Chicago parents should start preparing for a “short-term” teachers strike that will begin Thursday, union President Jesse Sharkey said.
Flanked by members of the union’s bargaining team who at times gave emotional testimony about the needs in their schools, Sharkey said Tuesday evening that the little time remaining in bargaining and the significant “gaps” remaining on issues, from class size to counselor case loads, make a walkout of the city’s 25,000 teachers all but inevitable.
Making “important long-term changes in the schools,” Sharkey said, would require “a short-term strike that is going to cause some difficulty and pain.”
The union’s Tuesday night announcement came just hours after Mayor Lori Lightfoot told reporters that she was ready to write staffing and class size promises into the union contract.
“We have expressed a willingness to find solutions on these two core issues that would be written into the contract,” Lightfoot said.
The union’s bargaining team of 40-some rank-and-file teachers and organizers will recommend that the union’s 700-member House of Delegates vote against the proposed contract agreement. Leadership has called a House of Delegates meeting for Wednesday evening, when members will vote yes or no on the city’s latest offer.
Sharkey also said that city proposals fall short on pay for paraprofessionals and for veteran teachers. Negotiators have not agreed on adding more support staff like librarians and counselors. Current proposals would force some schools to choose between one or the other, Sharkey said.
He said that the length of the contract also is still unresolved. The mayor wants a five-year contract, but Sharkey said the union, which wants a shorter deal, will only agree if they believe it will really create change in schools.
Sharkey said Tuesday that the city and a separate union, Service Employees International Union Local 73, representing school support staff and park district workers, had not yet reached a deal. That means an additional 10,000 workers could be on picket lines Thursday, complicating efforts to keep any parks open as contingency options for families.

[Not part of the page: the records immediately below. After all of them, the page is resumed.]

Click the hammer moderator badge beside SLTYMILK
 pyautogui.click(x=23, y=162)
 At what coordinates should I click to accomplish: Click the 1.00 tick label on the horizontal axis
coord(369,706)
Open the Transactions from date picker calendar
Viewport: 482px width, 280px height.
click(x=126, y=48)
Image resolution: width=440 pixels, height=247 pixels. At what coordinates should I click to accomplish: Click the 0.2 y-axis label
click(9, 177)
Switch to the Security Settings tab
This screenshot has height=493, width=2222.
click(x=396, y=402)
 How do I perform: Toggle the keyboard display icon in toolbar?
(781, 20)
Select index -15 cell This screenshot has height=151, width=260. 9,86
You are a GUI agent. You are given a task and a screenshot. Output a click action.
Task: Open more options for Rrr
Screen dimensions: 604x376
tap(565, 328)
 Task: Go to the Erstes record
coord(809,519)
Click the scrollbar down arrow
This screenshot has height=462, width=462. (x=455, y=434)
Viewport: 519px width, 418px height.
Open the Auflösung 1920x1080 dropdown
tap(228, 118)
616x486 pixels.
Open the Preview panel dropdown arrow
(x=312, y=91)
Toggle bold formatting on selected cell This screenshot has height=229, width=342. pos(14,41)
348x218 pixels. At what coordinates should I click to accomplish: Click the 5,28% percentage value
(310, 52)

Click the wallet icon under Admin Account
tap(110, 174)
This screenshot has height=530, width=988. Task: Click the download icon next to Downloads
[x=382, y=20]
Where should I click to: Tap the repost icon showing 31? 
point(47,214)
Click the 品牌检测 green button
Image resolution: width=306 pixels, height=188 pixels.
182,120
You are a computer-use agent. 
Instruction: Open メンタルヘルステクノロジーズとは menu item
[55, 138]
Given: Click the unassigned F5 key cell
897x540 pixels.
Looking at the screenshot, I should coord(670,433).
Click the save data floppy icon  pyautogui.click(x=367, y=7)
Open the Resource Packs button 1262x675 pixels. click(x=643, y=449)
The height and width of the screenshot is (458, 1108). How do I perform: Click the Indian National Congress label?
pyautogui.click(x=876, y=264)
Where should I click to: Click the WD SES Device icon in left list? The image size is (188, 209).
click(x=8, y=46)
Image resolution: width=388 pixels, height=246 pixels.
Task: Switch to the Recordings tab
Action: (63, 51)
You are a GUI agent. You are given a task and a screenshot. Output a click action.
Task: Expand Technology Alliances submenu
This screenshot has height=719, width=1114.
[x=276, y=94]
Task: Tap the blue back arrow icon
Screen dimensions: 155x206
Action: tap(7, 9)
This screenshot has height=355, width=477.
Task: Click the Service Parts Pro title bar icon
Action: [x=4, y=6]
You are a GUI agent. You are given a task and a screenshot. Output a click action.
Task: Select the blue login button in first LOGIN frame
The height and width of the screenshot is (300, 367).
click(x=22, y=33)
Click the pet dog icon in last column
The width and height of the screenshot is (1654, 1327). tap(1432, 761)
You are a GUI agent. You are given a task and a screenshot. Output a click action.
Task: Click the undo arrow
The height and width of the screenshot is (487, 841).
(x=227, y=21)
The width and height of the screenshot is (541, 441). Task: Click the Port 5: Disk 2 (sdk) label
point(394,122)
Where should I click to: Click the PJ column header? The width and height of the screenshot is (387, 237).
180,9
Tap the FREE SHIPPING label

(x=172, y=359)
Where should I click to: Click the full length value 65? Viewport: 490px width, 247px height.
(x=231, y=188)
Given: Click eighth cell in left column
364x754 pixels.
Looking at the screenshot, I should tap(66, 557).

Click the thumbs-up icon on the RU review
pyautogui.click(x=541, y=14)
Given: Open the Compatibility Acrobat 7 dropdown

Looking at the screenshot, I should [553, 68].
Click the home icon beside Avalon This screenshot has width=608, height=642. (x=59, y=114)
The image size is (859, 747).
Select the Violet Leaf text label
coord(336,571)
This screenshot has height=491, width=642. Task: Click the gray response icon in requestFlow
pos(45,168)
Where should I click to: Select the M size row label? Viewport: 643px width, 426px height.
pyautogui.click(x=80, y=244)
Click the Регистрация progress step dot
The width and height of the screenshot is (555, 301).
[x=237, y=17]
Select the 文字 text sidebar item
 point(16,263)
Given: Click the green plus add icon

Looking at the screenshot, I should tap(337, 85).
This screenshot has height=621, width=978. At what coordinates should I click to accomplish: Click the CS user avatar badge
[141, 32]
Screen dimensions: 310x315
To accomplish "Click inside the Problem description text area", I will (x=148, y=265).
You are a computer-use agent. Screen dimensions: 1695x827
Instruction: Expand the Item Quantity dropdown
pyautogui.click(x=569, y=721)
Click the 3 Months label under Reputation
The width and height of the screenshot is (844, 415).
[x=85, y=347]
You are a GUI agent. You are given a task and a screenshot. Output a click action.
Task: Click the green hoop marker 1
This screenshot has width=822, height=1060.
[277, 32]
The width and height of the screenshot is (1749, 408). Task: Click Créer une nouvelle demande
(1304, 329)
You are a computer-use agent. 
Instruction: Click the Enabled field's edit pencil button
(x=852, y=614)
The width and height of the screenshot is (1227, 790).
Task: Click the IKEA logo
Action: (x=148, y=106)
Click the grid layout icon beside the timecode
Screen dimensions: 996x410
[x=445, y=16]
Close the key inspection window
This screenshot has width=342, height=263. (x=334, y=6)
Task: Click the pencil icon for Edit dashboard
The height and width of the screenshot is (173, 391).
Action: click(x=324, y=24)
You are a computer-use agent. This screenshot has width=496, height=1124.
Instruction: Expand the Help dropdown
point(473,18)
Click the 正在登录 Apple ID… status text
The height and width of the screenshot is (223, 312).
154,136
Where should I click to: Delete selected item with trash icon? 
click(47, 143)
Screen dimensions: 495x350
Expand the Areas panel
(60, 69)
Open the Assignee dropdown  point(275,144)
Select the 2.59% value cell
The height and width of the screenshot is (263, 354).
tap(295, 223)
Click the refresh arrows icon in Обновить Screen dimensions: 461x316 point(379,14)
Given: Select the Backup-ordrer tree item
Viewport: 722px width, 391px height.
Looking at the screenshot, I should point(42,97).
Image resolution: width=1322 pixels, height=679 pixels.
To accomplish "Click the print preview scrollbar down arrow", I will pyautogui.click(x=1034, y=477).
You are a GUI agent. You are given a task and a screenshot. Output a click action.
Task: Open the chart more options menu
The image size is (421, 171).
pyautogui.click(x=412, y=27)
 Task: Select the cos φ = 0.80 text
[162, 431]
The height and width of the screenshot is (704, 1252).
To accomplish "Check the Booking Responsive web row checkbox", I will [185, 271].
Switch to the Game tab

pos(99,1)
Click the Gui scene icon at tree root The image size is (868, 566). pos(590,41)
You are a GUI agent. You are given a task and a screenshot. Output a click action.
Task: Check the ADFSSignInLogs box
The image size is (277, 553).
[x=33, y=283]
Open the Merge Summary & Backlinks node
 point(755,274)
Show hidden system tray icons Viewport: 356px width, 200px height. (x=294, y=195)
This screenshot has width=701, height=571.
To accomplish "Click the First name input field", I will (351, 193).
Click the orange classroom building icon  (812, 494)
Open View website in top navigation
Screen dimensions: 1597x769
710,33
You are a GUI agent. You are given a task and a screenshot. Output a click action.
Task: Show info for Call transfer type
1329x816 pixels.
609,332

“Three bargaining units, two unions, one mayor, and no deals,” Sharkey said. “Something has got to shift there.”
Meanwhile, parents all over the city received robo calls from the district updating them about strike plans for students. Schools will remain open but minimally staffed and no instruction will take place.
In the robo calls, schools chief Janice Jackson asked parents to register their children on the Chicago Public Schools contingency plan site if they plan to take them to school. She said that three meals will be served. City libraries also will be open.